(EXERCISE PROMPT)
Reproduce the stretch from "Image resolution: width=638" through "tap(196, 80)", swapping "payment" for "transaction" and keeping everything else the same.

(RECORDS FOR PROCESSING)
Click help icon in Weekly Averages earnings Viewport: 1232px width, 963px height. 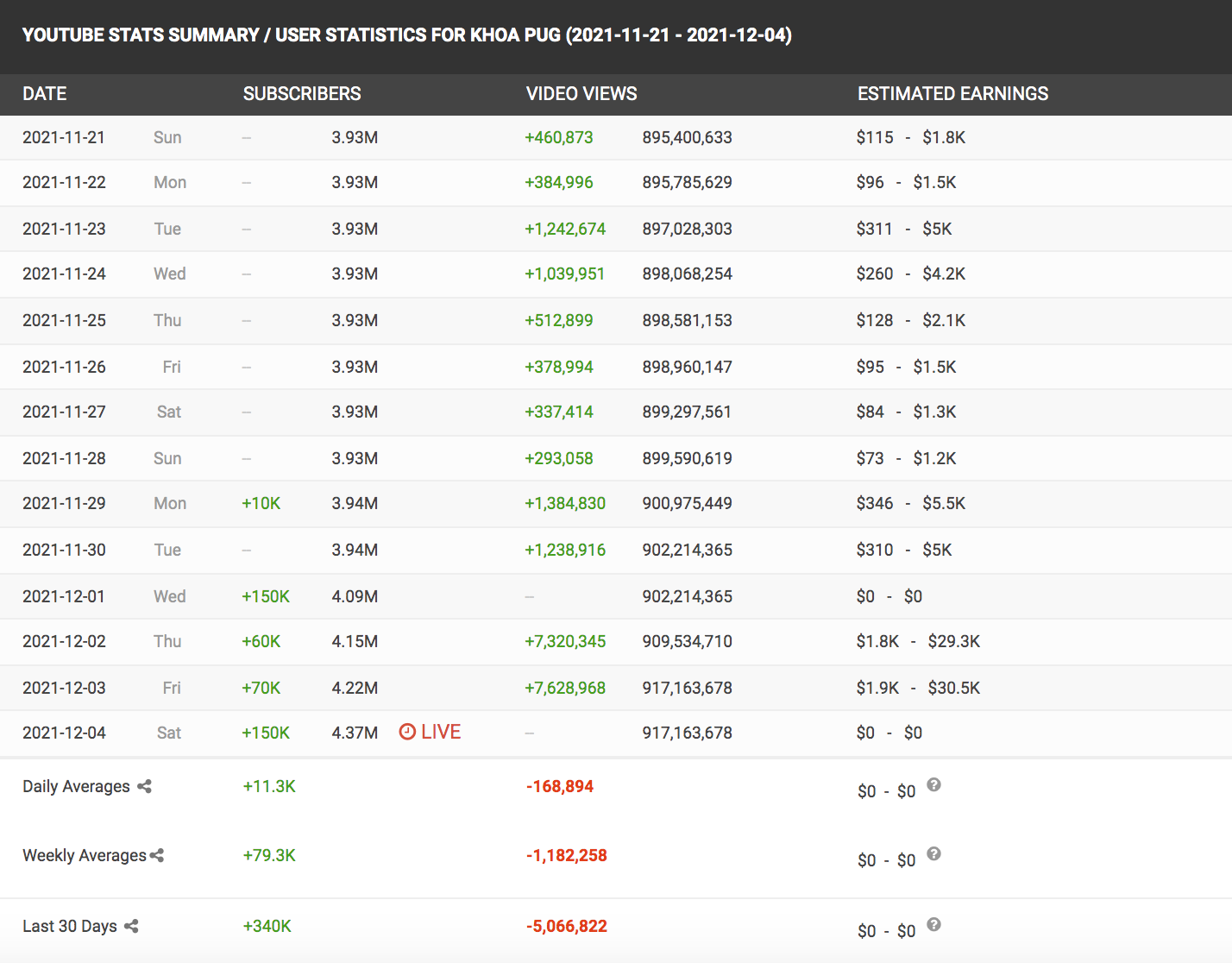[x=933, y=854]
--
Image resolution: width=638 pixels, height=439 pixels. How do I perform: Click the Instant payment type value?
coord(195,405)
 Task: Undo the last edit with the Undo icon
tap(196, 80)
==
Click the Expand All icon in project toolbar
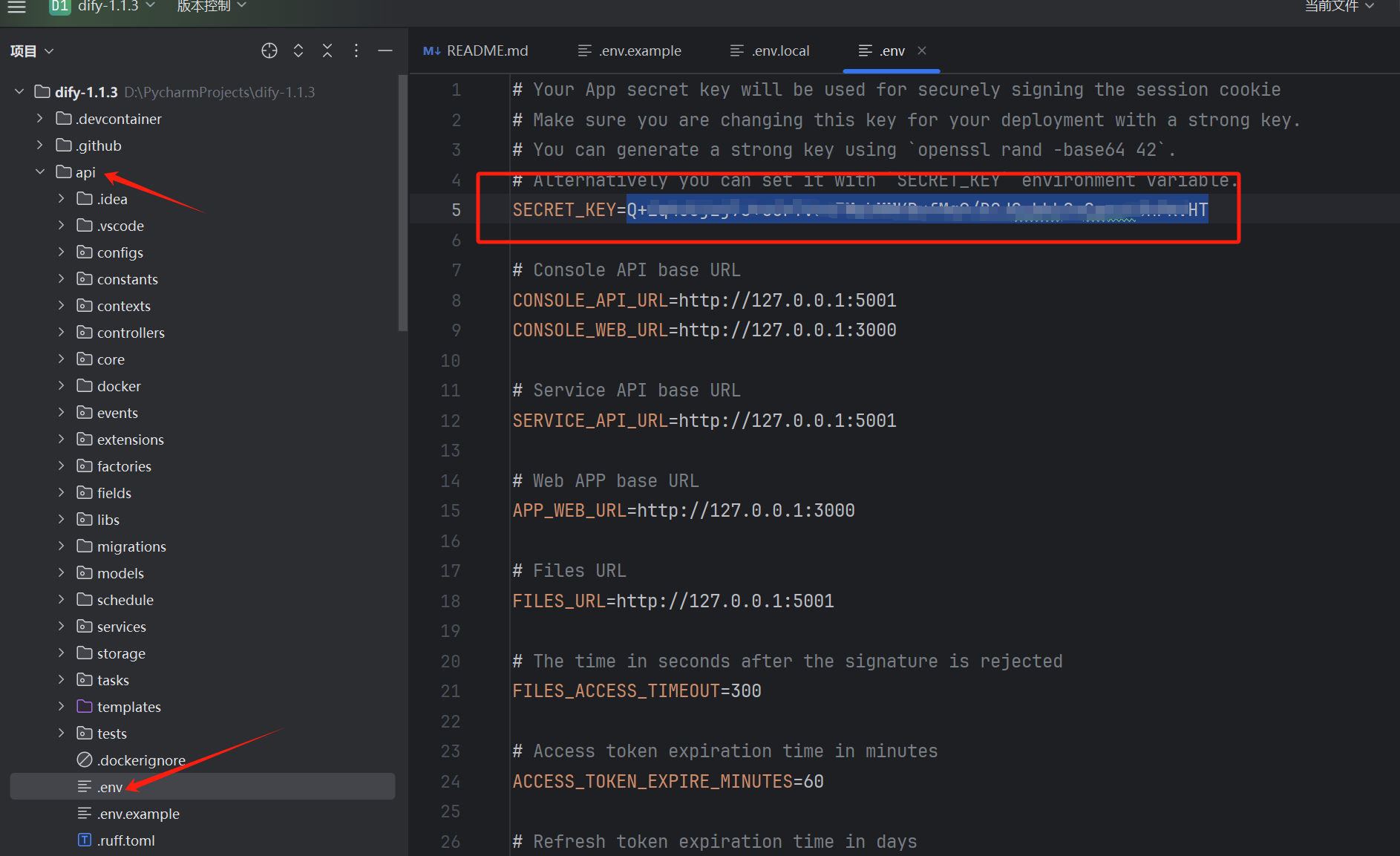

(FINISHED ANSWER)
Image resolution: width=638 pixels, height=439 pixels. How do I perform: Click the Instant transaction type value?
coord(195,405)
 Task: Undo the last edit with the Undo icon
tap(196, 80)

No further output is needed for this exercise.